|Light in the dark: Dining in Noir Restaurant offers customers an impressive experience. — VNS Photo Hoàng Việt|
One day, a mother led her three sons to Noir Restaurant, located in District 1, HCM City, to experience dining in the dark. She waited outside while the sons entered the restaurant under the guidance of the sight-impaired staff.
In the pitch dark, the boys were only able to hear their guides without knowing their faces, which they were very curious to see.
As soon as they were out of the dark, they told their mother about a staff worker whose name was Phạm Thị Thu who had a very warm voice. They believed that a person with such a voice would be a beautiful person and insisted on seeing her. What took them by surprise on seeing Thu stepping outside was discovering that the beautiful girl was vísually impaired.
“See? I don’t have such beautiful eyes like yours,” Thu said smiling to the naive boys.
Dark, but not scary
When it was opened, Noir Restaurant instantly received the attention of the community as the idea was considered pretty strange in Việt Nam, and anywhere else for that matter. Many people supported the idea, but also reserved their doubts about its success.
However, in the past three years, so many customers from across the country and even from abroad have returned for the endless inspiration that its special staff have aroused in them. Many young visually impaired workers have also managed to pursue their own dreams.
Noir Restaurant was the brainchild of Vũ Anh Tú and Germ Doornbos from Holland, both of them used to have doubts on the capacity of the hanicapped themselves.
“We were both worried, wondering whether if they could carry out the work. Conditions for the sight-impaired in Việt Nam are also not as good as in other countries,” Tú said.

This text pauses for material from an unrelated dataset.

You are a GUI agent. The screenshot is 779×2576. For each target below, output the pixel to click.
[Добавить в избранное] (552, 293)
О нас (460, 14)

After meeting and talking with applicants, Tú and Doornbos gradually changed their prejudice about the skills of the handicapped.
“They are much better off than what we often assume. Although it takes a long time to train them about even the most basic knowledge, like different kinds of spices – and ways of talking to and sharing knowledge with customers, they absorbed things rapidly, which took both of us by surprise,” Tú said.
What impressed him most in the past three years was the incredible will of his staff. He said some used to have normal eyesight before an incident, such as a critical disease, took away their eyesight.
“I could not imagine how I would face life if such a thing happened to me,” Tú said. “Working and talking with them for such a long time has made me aware that their will is strong.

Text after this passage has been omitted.